Dalam hal ini, Menteri Dalam Negeri Tito Karnavian sudah mengeluarkan instruksi kepada para gubernur yang wilayahnya akan diterapkan pembatasan kegiatan. Pemprov DKI juga segera mengeluarkan SE terkait PPKM.

"Ini diberlakukan tanggal 11 sampai 25 Januari dan instruksi daripada mendagri sudah diterbitkan. Beberapa gubernur di daerah akan memberikan surat edaran yang sudah menerbitkan kemarin di Bali, dan hari ini direncanakan gubernur DKI," kata Airlangga.

Surat edaran nantinya terkait pembatasan-pembatasan kegiatan masyarakat. Pembatasan dimulai dari WFH 75 persen hingga kegiatan operasional mal sampai pukul 19.00 WIB.

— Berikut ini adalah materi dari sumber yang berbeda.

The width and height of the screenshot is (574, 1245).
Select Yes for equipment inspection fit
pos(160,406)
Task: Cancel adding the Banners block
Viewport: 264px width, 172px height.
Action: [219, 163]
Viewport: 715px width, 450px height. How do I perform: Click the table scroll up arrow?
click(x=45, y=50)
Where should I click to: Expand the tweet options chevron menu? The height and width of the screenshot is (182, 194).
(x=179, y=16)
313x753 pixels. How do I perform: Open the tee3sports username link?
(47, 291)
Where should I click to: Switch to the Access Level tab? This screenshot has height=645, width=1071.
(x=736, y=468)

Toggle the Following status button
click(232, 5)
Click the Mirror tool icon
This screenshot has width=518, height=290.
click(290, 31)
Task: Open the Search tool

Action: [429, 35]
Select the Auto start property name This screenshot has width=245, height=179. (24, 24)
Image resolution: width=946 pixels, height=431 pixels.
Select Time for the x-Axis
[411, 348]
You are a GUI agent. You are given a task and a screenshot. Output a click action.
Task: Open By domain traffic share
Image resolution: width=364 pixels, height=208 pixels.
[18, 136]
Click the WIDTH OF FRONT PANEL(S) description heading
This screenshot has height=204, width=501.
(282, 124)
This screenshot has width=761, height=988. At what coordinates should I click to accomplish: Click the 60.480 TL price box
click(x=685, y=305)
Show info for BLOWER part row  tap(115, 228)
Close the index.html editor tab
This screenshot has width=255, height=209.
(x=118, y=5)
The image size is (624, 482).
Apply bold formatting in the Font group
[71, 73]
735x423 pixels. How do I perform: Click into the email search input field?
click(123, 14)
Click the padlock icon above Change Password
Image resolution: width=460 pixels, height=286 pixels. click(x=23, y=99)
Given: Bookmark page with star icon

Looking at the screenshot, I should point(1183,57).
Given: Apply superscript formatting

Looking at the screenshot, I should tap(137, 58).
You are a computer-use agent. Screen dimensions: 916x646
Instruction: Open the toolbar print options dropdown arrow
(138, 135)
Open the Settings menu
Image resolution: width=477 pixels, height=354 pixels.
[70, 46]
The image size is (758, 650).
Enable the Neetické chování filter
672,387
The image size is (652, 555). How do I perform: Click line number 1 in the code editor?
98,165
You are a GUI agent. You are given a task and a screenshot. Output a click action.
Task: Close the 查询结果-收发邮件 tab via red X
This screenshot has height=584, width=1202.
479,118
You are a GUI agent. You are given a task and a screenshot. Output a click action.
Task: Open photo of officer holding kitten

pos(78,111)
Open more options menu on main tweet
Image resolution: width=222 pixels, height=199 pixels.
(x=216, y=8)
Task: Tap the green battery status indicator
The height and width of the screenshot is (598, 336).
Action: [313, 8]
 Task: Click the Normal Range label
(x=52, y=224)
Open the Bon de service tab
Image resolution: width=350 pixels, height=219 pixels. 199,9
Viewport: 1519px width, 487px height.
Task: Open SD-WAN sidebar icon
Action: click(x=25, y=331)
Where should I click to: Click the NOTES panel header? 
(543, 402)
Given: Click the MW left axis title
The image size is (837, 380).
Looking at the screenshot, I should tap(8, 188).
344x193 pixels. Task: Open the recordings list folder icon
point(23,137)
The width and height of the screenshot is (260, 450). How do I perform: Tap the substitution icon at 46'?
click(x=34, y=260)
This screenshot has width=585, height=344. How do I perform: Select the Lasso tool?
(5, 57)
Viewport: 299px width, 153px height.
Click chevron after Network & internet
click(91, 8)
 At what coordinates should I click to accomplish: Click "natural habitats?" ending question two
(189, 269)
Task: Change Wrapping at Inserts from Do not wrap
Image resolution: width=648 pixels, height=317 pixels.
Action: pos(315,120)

"Pembatasan yang dilakukan adalah kerjanya WFH 75 persen, kalau kementerian sesuai Peraturan MenPAN-RB dan mal dibatasi sampai jam 19.00 WIB, dine in tetap dibolehkan sebesar 25 persen. Artinya, restoran tetap bisa dine in 25 persen dan sisanya tentu take away atau order. Untuk sektor tempat ibadah 50 persen, fasum dihentikan, kegiatan sosial dihentikan. Transportasi ada regulasi yang dibatasi, yang diatur daerah masing-masing," papar Airlangga.

Pemerintah telah membatasi kegiatan masyarakat di seluruh Pulau Jawa dan Bali sebagaimana diatur Peraturan Pemerintah Nomor 21 Tahun 2020 Tentang Pembatasan Sosial Berskala Besar dalam Rangka Percepatan Penanganan Covid-19

Sejumlah wilayah di Jawa-Bali yang dilakukan pembatasan aktivitas yakni di Jakarta dan sekitarnya meliputi seluruh DKI Jakarta, Bogor, Kabupaten Bogor, Depok, Bekasi dan Kabupaten Bekasi.

Di Banten meliputi Tangerang, Kabupaten Tangerang, Tangerang Selatan dan Tangerang Raya. Di Jawa Barat di luar Jabodetabek yakni Bandung, Kabupaten Bandung Barat dan Kabupaten Cimahi.

Di Jawa Tengah adalah Semarang Raya, Solo Raya dan Banyumas Raya. Di Yogyakarta yaitu Kabupaten Gunung Kidul Kabupaten Sleman dan Kulon Progo. Jawa Timur yakni Kota Malang Raya dan Surabaya Raya. Adapun di Bali adalah Kota Denpasar dan Kabupaten Badung.